Give examples of the role of growth factors and extracellular matrix molecules in organogenesis.

There are a range of growth factors and other ECM molecules that can affect organogenesis. Growth factors include BMP, TGFβ and Wnt. Other important ECM molecules include those involved in cell adhesion, cell-ECM interactions (e.g. integrin), and cell-cell interactions (e.g. Eph/ephrin family). The main proteins that the lecturer focused on were BMPs (bone morphogenetic proteins) and cadherin, so I guess I'll focus on them here too.

BMPs bind to heparitin sulfate, heparin, and type IV collagen, and aid in a range of processes, such as differentiation, maturation, apoptosis, chemotaxis, mitosis, and ECM production.

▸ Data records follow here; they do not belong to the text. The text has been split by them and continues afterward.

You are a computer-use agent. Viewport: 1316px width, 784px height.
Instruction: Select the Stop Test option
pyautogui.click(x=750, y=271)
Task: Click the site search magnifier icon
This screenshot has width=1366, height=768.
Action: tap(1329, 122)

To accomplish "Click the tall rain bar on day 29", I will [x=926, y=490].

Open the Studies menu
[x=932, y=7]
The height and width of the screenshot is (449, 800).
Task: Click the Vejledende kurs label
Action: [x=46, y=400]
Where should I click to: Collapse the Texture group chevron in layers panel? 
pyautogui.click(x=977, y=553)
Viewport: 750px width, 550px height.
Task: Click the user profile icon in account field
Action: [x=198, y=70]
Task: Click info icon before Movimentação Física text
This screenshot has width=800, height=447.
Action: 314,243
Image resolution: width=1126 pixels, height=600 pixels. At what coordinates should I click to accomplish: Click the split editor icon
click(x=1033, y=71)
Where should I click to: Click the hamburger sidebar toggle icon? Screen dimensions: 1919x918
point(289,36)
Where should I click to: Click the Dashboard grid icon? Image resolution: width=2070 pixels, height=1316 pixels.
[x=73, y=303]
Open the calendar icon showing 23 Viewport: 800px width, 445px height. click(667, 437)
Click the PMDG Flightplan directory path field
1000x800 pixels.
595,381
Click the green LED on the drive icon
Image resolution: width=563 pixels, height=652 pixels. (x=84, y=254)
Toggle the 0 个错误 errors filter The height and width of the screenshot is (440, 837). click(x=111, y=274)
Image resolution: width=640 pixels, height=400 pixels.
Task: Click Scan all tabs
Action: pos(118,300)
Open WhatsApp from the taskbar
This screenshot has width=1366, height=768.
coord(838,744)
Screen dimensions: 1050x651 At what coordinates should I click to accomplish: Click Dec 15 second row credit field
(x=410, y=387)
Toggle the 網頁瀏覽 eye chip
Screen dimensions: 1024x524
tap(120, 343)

There are many different types of BMP, and their functions have mostly been determined by using gene knockout techniques. From these techniques, we know that BMP-2 is important in heart formation (embryos can't survive without it), BMP-4 is important in mesoderm formation, and BMP-7 is important in kidney and eye development.

Cadherin, as mentioned here, is integral in cell-cell adhesion. There are several different types of cadherin and, once again, their functions have been determined by using gene knockout techniques. N-cadherin appears to be important in somite and neural tube formation, myocardium organisation, and epithelial - mesenchymal transition. E-cadherin, on the other hand, appears important in mesenchymal - epithelial transition.

*insert random crap about integrin here* No, seriously, I'm not sure what his point was with these slides. Integrin is made up of α and β subunits, and there are lots of different kinds of α and β subunits, which can mix and match to form different types of integrin. Yay?

*Insert more random slides about the history of tissue regeneration and organ transplants* and I think I'm done with this lecture now? Thank goodness for that.